O trabalhador amarga o sétimo ano consecutivo de queda na renda. O maior recuo, quando o país pagou um preço caro pelas turbulências eleitorais decorrentes da acomodação da elite a um presidente operário. Sem desconfiar, nem de longe, que o discurso de Lulinha Paz e Amor era verdadeiro. Não foi uma reles manobra para derrubar o sapo que não virou príncipe. Para gáudio da turma da Bolsa de Valores, que espalha o boato de ser o mercado acionário um real instrumento para aferir recessão ou crescimento. A especulação, apenas uma mera contingência.
Com aquela cara de médico que sente prazer em dar injeção, Palocci nos brindou com um cavalo-de-pau na economia, que inflou a massa de desocupados e prosseguiu a expansão do êxodo rural. Por mais que finalmente o brasileiro tenha se convencido de que lugar de criança é na escola e não para somar ao orçamento doméstico. Mas aí está o busílis da questão: no que aumentou o nível de conhecimento, ainda não existe uma correspondência direta que traduza o plus no aprendizado em moeda sonante. Gerando um clima de insatisfação, inconformismo e revolta, pois aproxima os jovens, ainda cheirando a leite, do abismo social. Já pensou se todos reagissem? Desencadeando arrastões que agridem e assaltam banhistas embevecidos com a garota de Ipanema, além de tiroteios e interrupção de vias expressas. Obrigando-nos a deitar no chão para evitar bala perdida, resolver entre crescer o muro ou pôr cerca elétrica, apurar a forma física para correr dos assaltantes, dirigir usando todos os espelhos para descobrir quem o persegue, se desfazer de carros que dêem na pinta, terceirizar os saques nos bancos, acompanhar os passos de seus pais idosos – um chamariz – e se fazer de pobre, vestindo-se de modo a não chamar a atenção.

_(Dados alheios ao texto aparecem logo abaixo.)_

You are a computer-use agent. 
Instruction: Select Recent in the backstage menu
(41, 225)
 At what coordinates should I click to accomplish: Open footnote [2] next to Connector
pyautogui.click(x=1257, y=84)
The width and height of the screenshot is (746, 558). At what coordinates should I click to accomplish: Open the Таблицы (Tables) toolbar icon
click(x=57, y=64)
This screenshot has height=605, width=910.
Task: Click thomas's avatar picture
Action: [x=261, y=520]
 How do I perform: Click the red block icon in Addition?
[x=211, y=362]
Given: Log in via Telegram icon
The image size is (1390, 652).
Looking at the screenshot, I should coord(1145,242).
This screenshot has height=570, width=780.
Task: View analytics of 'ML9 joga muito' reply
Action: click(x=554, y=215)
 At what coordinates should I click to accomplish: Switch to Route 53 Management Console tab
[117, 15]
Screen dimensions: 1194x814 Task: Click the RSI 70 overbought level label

Os ricos reclamam do problema não lhes dizer respeito, dessa anarquia com grife de partido político que elegeu um presidente operário. Pensam em mudar de país, seguindo o mesmo destino de seu capital investido nos Estados Unidos e nos paraísos fiscais de Ilhas Cayman, Virgens e Bahamas. Cerca de US$ 82 bilhões, 15% do que a economia gera anualmente, ampliando seus horizontes a uma velocidade sete vezes maior do que o crescimento do país. Essa é a medida dos apátridas que apostam na internacionalização da economia brasileira, protegendo seus interesses da instabilidade, embora o paraíso para especular seja aqui. Preservam-se lá os lucros, o caixa 2, o dinheiro não-declarado e sonegado, o desvio do caixa do governo, os dízimos, as comissões de obras, estradas e hospitais, pois não é crime manter capital no exterior.
Essa gente que nos dirige e faz lobby extrapola na defesa de seus ideais políticos. Não tem a menor autocrítica sobre o seu caráter. Descontraídos, admitem o privilégio de uma linha direta com Deus. Pintam o cabelo, reduzem o estômago, lipoaspiram o cérebro e casam-se com ninfetas que querem fazer carreira como madames.
Num rasgo de sinceridade, confessam que ainda precisam melhorar muito: “a vida é uma aprendizagem, né?”. Mudar totalmente é que não dá pé. Quanto mais se aumentam as responsabilidades, todo e qualquer ato ganha repercussão em função do cargo que ocupa. E é muito difícil não falar o que se pensa, quando, à sua retaguarda, uma vida inteira acostumado a se expor, discutir e lutar pelas idéias é o que predomina. Mas bastou adentrar nos salões do poder, ofuscados pelo brilho das celebridades clicadas pelas máquinas fotográficas, para pensarem duas vezes antes de falar e não queimar a língua. Dourando a pílula, afinando o discurso, aparando as arestas e passando a pensar não mais com sua cabeça. O coletivo impõe que modere sua visão pessoal de acordo com o que se pode fazer no momento.
Sementes de pequenos assaltos são atribuídas a armação, espetáculo da mídia, do tempo em que Brizola e Roberto Marinho se digladiavam. Acabou-se o que era doce, quem comeu regalou-se. A sociedade organizada está perdendo o controle da disputa ao ser colocada como alvo. Os políticos se revelam débeis quando deixam de falar a verdade ao tentar explicar o impossível. Entre o que se promete em campanha e o que se realiza, a diferença é abissal. Nos deixando num mato sem cachorro, em que se recomenda entregar tudo a quem se debate para provar que não nasceu em vão.
Nos deixando com uma pulga atrás da orelha: se o homem nasceu possuído pelo Mal.